William S. Pearson, PhD, MHA, health scientist, CDC, and colleagues estimated state-based costs for asthma-related ED visits among children aged younger than 18 years, where the primary payer was Medicaid/Children’s Health Insurance Program (CHIP).

For Medicaid/CHIP enrollees, there were approximately 629,000 pediatric asthma ED visits in 2010, costing $272 million for an average per-visit cost of $433. California, Georgia, Florida, New York, Illinois, Pennsylvania and Texas spent an estimated $10 million each on asthma-related visits in 2010. Statewide costs ranged from $282,000 in Alaska to more than $25 million in California.
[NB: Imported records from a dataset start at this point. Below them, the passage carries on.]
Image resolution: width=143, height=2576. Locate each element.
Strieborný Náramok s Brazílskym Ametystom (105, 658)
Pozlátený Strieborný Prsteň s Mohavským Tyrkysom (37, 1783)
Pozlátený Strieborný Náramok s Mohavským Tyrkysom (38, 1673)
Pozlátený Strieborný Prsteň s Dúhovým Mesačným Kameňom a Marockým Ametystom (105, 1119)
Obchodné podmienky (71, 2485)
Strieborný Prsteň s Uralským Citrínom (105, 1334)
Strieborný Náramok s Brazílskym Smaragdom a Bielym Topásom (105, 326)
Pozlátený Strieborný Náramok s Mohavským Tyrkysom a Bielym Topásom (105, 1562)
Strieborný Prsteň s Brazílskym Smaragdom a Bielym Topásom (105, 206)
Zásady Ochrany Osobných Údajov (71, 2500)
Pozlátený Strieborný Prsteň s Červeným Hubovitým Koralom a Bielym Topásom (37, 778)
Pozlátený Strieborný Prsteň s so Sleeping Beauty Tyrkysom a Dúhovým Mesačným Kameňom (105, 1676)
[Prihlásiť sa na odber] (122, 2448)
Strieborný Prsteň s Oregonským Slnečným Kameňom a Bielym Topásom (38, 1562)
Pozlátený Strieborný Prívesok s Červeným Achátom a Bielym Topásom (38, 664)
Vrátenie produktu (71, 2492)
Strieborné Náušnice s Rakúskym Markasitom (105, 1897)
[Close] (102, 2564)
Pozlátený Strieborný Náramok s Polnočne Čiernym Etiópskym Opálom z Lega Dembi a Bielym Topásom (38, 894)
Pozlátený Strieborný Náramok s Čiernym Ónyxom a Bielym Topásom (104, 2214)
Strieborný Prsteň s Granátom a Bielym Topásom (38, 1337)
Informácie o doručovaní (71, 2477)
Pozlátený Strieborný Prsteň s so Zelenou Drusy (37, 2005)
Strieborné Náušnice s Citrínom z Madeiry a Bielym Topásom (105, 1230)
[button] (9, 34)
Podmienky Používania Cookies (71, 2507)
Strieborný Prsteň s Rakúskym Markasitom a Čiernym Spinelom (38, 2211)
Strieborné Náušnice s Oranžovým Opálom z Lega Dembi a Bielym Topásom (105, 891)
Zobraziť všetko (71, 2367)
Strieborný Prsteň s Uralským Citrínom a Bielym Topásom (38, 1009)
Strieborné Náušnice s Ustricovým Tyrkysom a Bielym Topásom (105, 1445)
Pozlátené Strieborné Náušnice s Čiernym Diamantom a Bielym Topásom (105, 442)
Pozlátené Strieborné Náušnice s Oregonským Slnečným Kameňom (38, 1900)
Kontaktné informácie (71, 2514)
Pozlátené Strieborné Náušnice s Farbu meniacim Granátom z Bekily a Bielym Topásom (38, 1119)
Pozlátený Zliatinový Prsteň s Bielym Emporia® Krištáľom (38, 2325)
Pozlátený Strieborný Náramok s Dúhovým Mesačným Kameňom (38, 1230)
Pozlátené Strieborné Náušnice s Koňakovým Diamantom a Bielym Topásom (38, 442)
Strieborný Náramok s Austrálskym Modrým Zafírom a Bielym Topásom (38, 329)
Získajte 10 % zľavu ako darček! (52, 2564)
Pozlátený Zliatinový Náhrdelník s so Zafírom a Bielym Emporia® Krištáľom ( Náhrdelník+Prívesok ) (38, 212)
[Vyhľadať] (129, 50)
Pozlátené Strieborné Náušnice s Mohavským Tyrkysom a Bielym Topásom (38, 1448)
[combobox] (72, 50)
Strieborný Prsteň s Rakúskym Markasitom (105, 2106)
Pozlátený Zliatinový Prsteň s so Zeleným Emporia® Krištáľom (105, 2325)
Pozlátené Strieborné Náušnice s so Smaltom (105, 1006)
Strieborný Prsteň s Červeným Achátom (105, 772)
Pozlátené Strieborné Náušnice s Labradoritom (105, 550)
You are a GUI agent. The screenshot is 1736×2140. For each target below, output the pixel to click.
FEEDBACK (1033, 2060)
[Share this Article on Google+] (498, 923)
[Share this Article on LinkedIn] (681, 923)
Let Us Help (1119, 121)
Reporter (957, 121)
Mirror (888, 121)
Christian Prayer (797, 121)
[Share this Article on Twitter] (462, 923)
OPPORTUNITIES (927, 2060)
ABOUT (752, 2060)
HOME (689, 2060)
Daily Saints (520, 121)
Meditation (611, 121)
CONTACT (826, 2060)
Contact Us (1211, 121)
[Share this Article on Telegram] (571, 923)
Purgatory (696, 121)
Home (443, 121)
“Because data on pediatric asthma ED visits were not available for all states, we constructed a ‘second-best’ approximation by using multiple sources of data that may not have included data from the same years,” the researchers wrote.

“Costs to states for pediatric asthma ED visits vary widely,” the researchers concluded. “Effective Jan. 1, 2014, the CMS rule expanded which type of providers can be reimbursed for providing preventive services to Medicaid /CHIP beneficiaries. This rule change, in combination with existing flexibility for states to define practice setting, allows state Medicaid programs to reimburse for asthma interventions that use nontraditional providers (such as community health workers or certified asthma educators).

“The CMS rule change … may help states reduce costs of asthma treatment and at the same time reduce the severity of this condition through better management. Reduced costs for treating asthma may improve the overall quality of life and productivity for children and adolescents by improving asthma symptoms and reducing the number of school days missed due to asthma.”